𝗥𝗲́𝗰𝗶𝘁 𝗲𝘁 𝗳𝗮𝗯𝗿𝗶𝗾𝘂𝗲 𝗱𝗲𝘀 𝗵𝗼𝗺𝗺𝗲𝘀

Depuis les conflits de 1998, le département du Pool est traité par le pouvoir comme un espace à reconquérir symboliquement à défaut de le rétrécir comme Zéphyrin Mboulou et Collinet Makosso l'ont fait maladroitement (nous y reviendrons).
Après avoir donné 200 milliards de fcfa à Hellot Matson Mampouya sous couvert les deux années successives de l'enseignement, mais en réalité pour bousiller le docteur Guy Brice Parfait Kolelas qui avait de nobles idées pour le Congo, le pouvoir récidive . Il tente d' imposer, RMS, nommé député, conseiller politique de M. Sassou (décret n°2024-2676 du 11 novembre 2024), et PCA du F**a. Peine perdue, la domestication du territoire par la représentation d’un "fils du pays" loyal au pouvoir central se confond.
Sa quadruple casquette en fait un outil de marketing politique du régime, à la fois visible, téléguidé, et territorialement implanté pour incarner la nouvelle vitrine frondeuse politique du pouvoir dans le département du Pool.
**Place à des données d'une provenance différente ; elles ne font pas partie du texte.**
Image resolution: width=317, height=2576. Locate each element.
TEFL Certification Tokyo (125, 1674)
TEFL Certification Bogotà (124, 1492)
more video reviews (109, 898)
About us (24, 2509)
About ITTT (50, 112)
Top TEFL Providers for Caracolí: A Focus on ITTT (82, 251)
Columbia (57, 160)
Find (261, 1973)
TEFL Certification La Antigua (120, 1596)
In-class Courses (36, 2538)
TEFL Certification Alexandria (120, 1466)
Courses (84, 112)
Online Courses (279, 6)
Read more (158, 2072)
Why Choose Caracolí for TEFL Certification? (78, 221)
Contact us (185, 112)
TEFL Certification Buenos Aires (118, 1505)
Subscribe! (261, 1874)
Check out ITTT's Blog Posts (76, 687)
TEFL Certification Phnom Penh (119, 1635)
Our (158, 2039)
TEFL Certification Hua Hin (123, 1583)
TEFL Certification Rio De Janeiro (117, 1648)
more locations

Mais à trop incarner, à trop parler, à trop se déployer, RMS brouille tous les registres. Qui trop embrasse mal étreint! Il n’est assurément pas une figure démocratique. Il est le symptôme d’une république de la confusion, où : 1) Les fonctions s’empilent sans contrôle ; 2) Les textes sont utilisés comme accessoires de mise en scène (décrets, nominations) ; 3) La loyauté prime sur la légalité ; 4) L’action publique devient le prolongement d’un projet privé de carrière politique.

𝗨𝗻 𝗵𝗼𝗺𝗺𝗲, 𝗾𝘂𝗮𝘁𝗿𝗲 𝗳𝗼𝗻𝗰𝘁𝗶𝗼𝗻𝘀, 𝘇𝗲́𝗿𝗼 𝗴𝗮𝗿𝗱𝗲-𝗳𝗼𝘂

Une tendance lourde traverse la gouvernance congolaise : la montée en puissance du cabinet présidentiel comme centre de gravité politique, supplantant souvent les ministères. Loin d’être un simple organe de conseil, le cabinet devient un gouvernement parallèle, structuré en "départements", où chaque conseiller agit comme un ministre masqué. Dans cette logique, RMS, conseillé par Florent Ntsiba a crû prendre la place du ministre de la justice Bininga, de l’Intérieur Mboulou, des affaires étrangères Gakosso et Sassou ainsi que celui de l'ambassadeur Adada. En effet, au cours de sa rencontre organisée le 13 septembre à Paris avec 274 personnes ( parents, des dizaines de Brazzavillois qui l'ont accompagné et autres moyennant argent) et non plus de 500 puisque, la capacité de la grande salle des glaces est de 500 places mezzanine inclus qui était vide. RMS, soi-disant, ancien des sciences-po, inquiète en feignant le rôle d'un conseiller politique du président de la République, qui est tenu par un devoir de réserve. Sa fonction n’est ni partisane, ni diplomatique. Il ne peut en théorie engager de campagne politique publique, encore moins à l’étranger, sans violer les principes de neutralité de la fonction.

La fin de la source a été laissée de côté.